Estimated read time: 2-3 minutes
Richard Piatt ReportingFormer Governor Mike Leavitt is in Utah tonight, traveling on business as Administrator of the EPA. Political reporter Richard Piatt caught up with Leavitt, who says his duties in the Bush administration are challenging him both personally and politically.
Michael Leavitt is having a busy homecoming, re-connecting with Utahns for the first time in nine months. On KSL's 'Doug Wright Show', callers seemed interested in how Leavitt is doing at the EPA.
Mike Leavitt: “It’s a hard job, but I’m enjoying it. It think it’s stretching us.”
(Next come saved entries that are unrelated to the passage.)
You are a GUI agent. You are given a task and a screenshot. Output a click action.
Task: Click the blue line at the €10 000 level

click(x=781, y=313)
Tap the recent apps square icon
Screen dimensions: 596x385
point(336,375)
These days, Mike Leavitt is a frequent visitor to the White House for policy meetings. He travels a lot; sometimes his schedule has him on the West Coast one day, back to the White House the next, and then to the midwest that afternoon. And there are environmental issues on a national and global scale that he finds overlap a lot with other hot topics.
Mike Leavitt: "We talk about energy policy and we're really talking about environmental policy. We talk about transportation policy, but we're really talking about environmental policy."
But Leavitt says he is able to run the massive EPA on his own.
Mike Leavitt: "Ninety-nine percent of the things that happen in the environmental protection agency, I'm able to move forward on based on my own instincts or judgements, based on policies that have been established in the federal government."
Leavitt is also in hot the hot seat when it comes to the President's environmental record this campaign season.
Coincidentally, John Kerry's national chairwoman was in Utah today, at one point saying the President has reversed many pollution policies without input, favoring business and not the public.
Jeanne Shaheen, National Chair, Kerry For President Campaign: "This is a president who has not respected the environment and who has not understood the impact that has on people's lives."
Mike Leavitt: "The air is getting cleaner, the water is getting more pure, the land is better cared for than it was three and a half years ago."
Leavitt dismisses reports he is in line for a promotion to the Interior Department, fully planning to stay with his tough job at the EPA if the President is re-elected. Leavitt won't comment on his future goals, claiming he is putting his own political future on hold in order to make sure the President is re-elected.